Saturday 10 December 2011

Longest sentence yet for rioter! Not long enough

Some piece of trash looter has been handed two and a half years for his crimes. The Guardian reports this using the judicial slang of 'five years', which we all know means something less than half of that.

This is apparently the longest sentence yet, which just goes to show that for all the bluster about getting tough, the justice system has done what it always does: treat the criminals as victims of a cruel, unequal society.

These scum are lucky I'm not major of London. I'd have handed out guns to the shop-keepers and paid a bounty for every looter.

Whistling Dixie

Having watched 'The Outlaw Josey Wales' for the umpteenth time last night, here's Un-Reconstructed giving a somewhat chaotic but nevertheless joyful rendition of Josey's favourite tune:


Brussels: The Naked Lunch

As William S. Burroughs explained the title of his most famous book:

"Naked lunch; a frozen moment when everyone sees what is on the end of every fork."

We are now in such a frozen moment.
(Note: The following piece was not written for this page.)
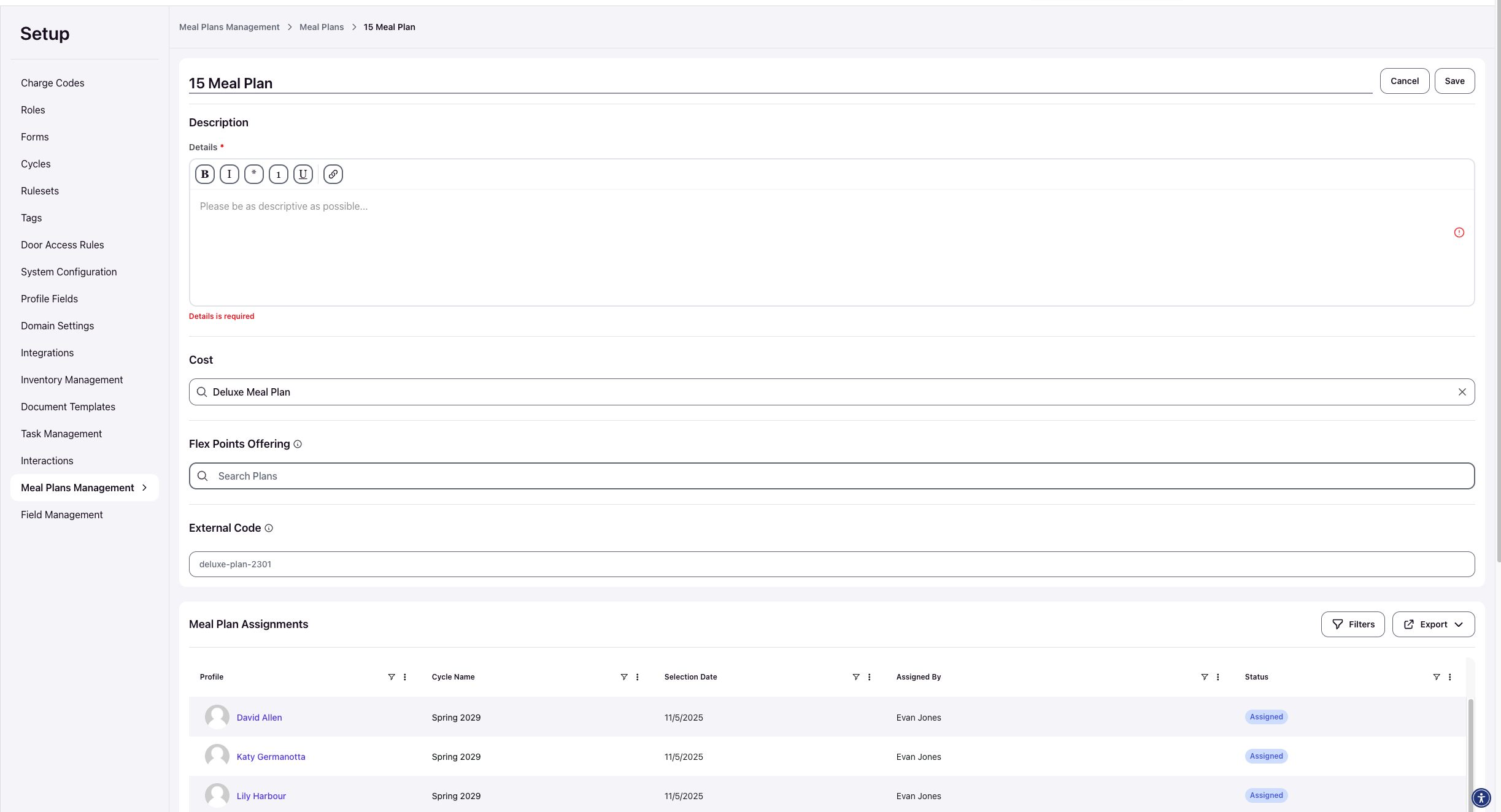Clear the Deluxe Meal Plan cost selection

tap(1462, 392)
Cameron's veto, and what this represents to the German and French governments, and their respective media, reveals the oft-obscured driving force in the 'European Project' - obscured at least in our country, by politicians who do not wish to deal with the fundamental issues at stake.

Considering comment from Le Monde and from Der Spiegel, the line both are taking is this:
The EU is a road towards the promised land of a Europe united under one government.
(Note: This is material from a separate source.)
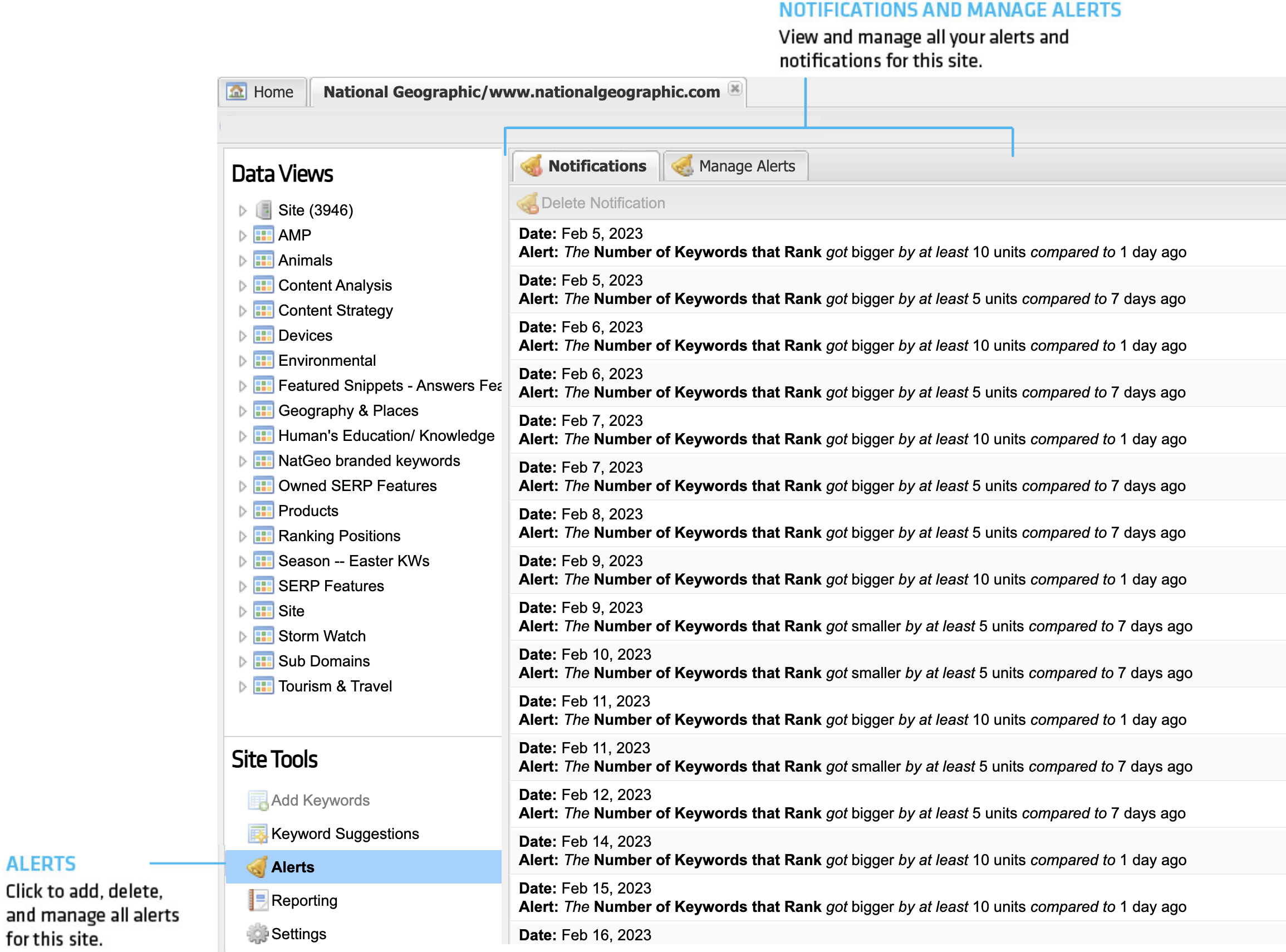This screenshot has width=1286, height=952.
Task: Select Ranking Positions data view
Action: click(339, 537)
Britain has shown itself once again to be the reluctant partner.

We must forge ahead, and leave the faint-hearted islanders behind.
Fair enough. Assuming that the rest of Europe wants ever-closer union, that is their business. Good luck to them, just as long as we are not included. That is, however, an assumption. Let us not forget that two of the Eurozone countries are represented by governments installed by banker putch rather than popular election.

What can we (the pro-independence patriots) hope to gain from this current furore? Well, the big prize is out there, but we must keep focused on that prize, and be very wary of being sucked into the sideshow disputes amongst the main political parties and their factions.

The recent referendum debate in Parliament illustrated the danger very clearly. The referendum then proposed would have been utterly hoist by the insertion of the third option, namely 'renegotiation'.

Leave the politicos to their bickering. We must use this precious time for strengthening and clarifying a cast-iron case for independence, and one that is first and foremost rational.

As the smoke clears...

The EU is top of the news for once, and our membership is being openly discussed. The political positions of the various factions of the political establishment are being wheeled out once more, but is the case for independence going to be heard?

Those of us who believe in Britain reclaiming our independence must be clear that most of the 'eurosceptics' do not support us. They call for an unrealistic 'renegotiation', which, at best would give the British PM a 'Chamberlain Moment', i.e., coming back from Brussels with some concessions scribbled on a piece of paper.

The pro-tory grandee line will wish to stress how Cameron stood up for British interests, and that the veto is merely an example of Britain playing its part inside the EU - 'making it work for us'. The main tory 'eurosceptic' position seems to agree with this, but only call for more of the same. The main labour attack seems to be a self-contradicting one, that by saying 'no', Cameron has forfeited his seat at the table - the contradiction being; if he only has a seat at the table, as long as he says 'yes', well then the seat doesn't amount to anything much, does it?

The Downing Street strategists will be looking for echoes not of Chamberlain, but of his replacement in all this, and no doubt the lazy press will provide these in abundance, as 'we stand alone', illustrated with a nice pic of a solitary Dave looking pensive, staring into the middle distance. We must guard against all such fallacious arguments, and keep our sights set on the one and only importance: regaining our independence from Brussels.